◆ **WHAT YOU ARE ASKED TO DO**
Gather every line of the material below that contains the word "width", and copy each such line in full.
═════ TASK INPUT
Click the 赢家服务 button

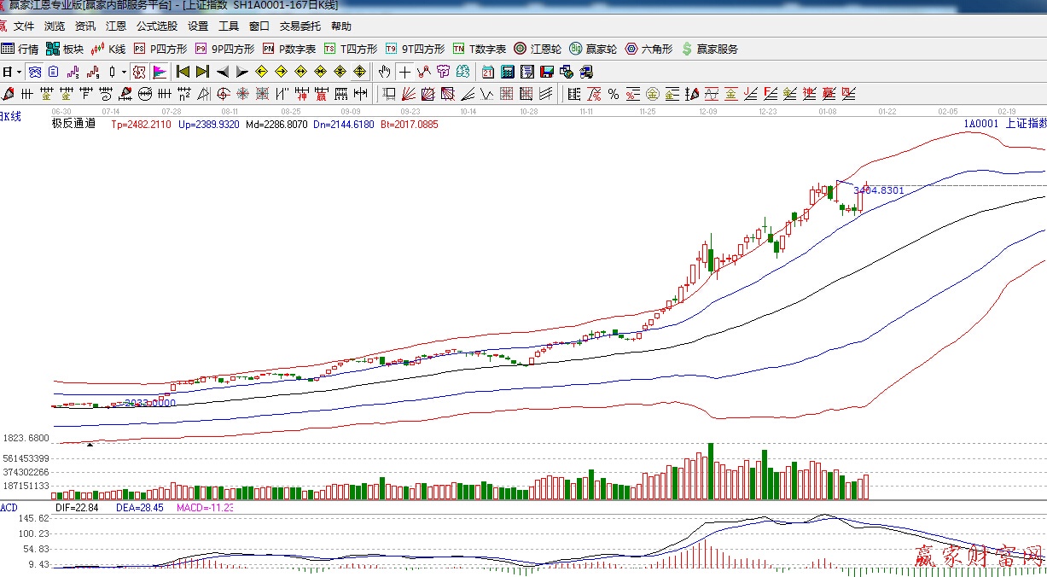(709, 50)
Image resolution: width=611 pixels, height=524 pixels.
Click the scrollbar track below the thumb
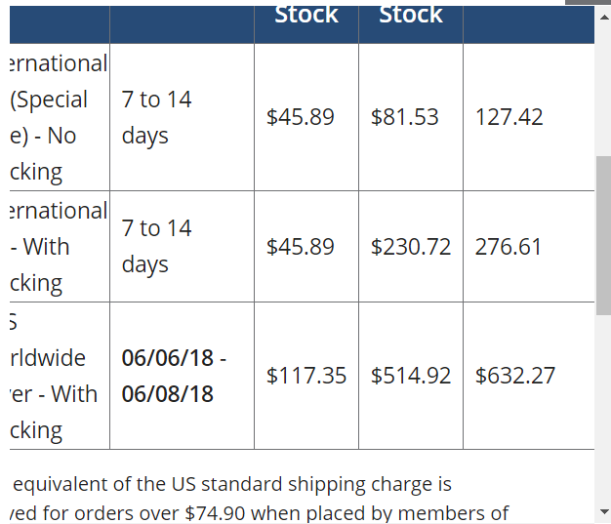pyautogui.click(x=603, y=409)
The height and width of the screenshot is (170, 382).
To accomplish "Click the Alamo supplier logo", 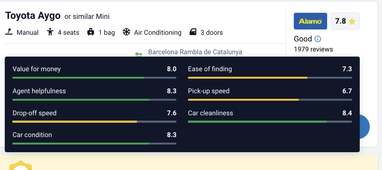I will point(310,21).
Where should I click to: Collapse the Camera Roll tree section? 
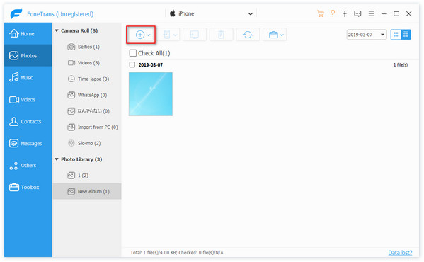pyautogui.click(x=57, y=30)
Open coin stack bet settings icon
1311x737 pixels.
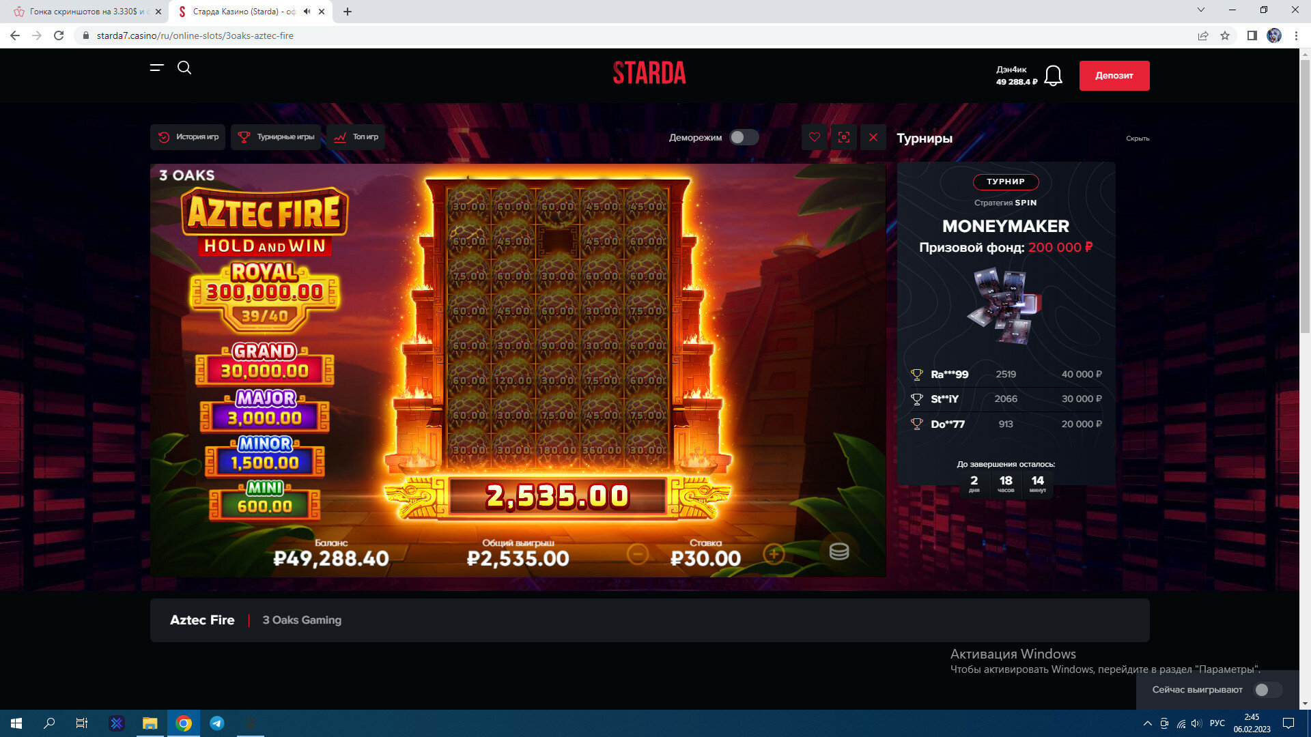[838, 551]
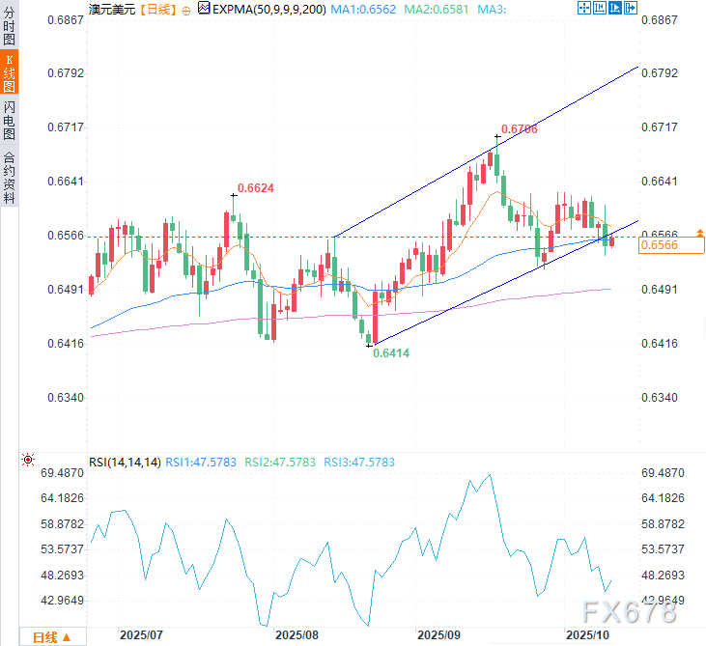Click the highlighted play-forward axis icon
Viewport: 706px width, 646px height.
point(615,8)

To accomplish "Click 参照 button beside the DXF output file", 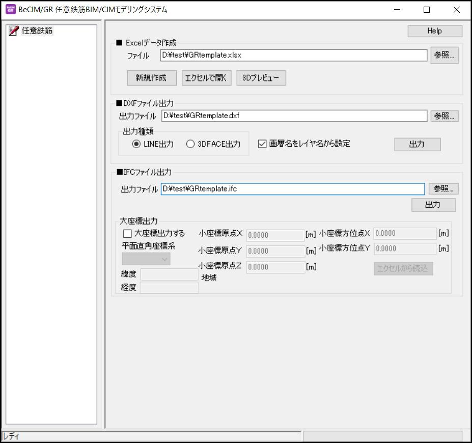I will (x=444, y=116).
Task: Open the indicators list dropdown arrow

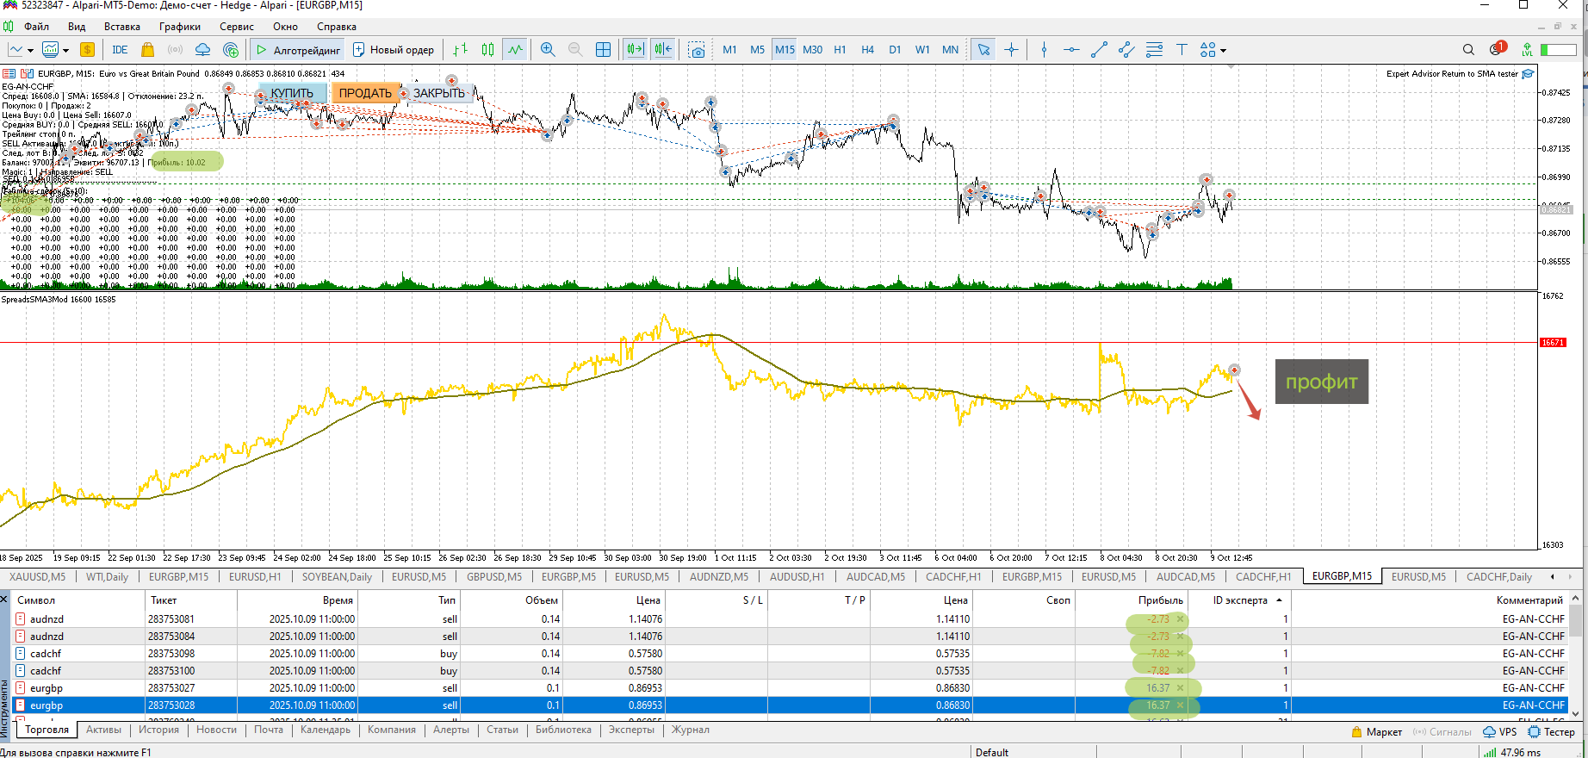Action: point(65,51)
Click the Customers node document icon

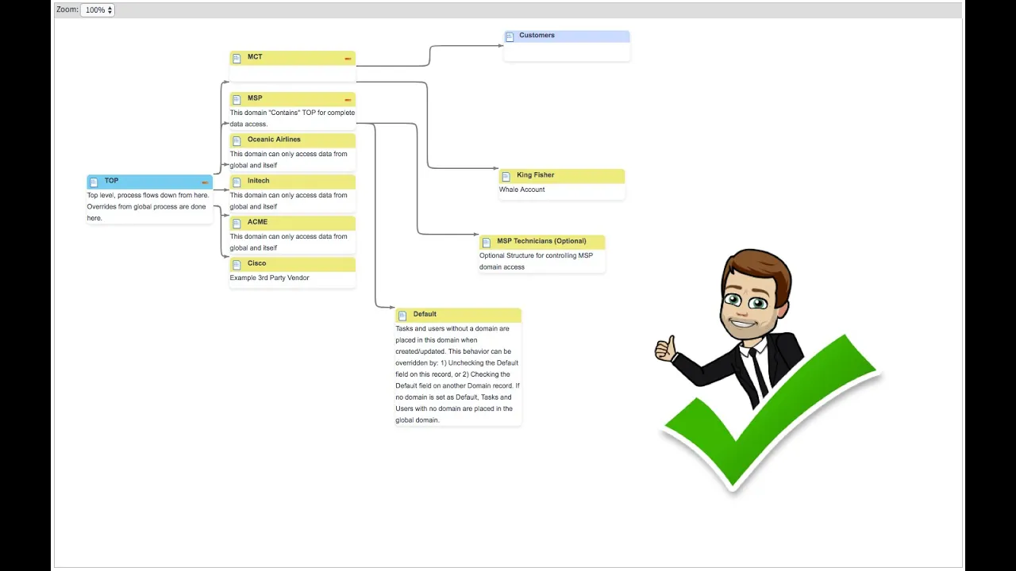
══════════
◆ **EXERCISE OUTPUT**
Image resolution: width=611 pixels, height=524 pixels.
The height and width of the screenshot is (170, 382).
Viewport: 706px width, 646px height.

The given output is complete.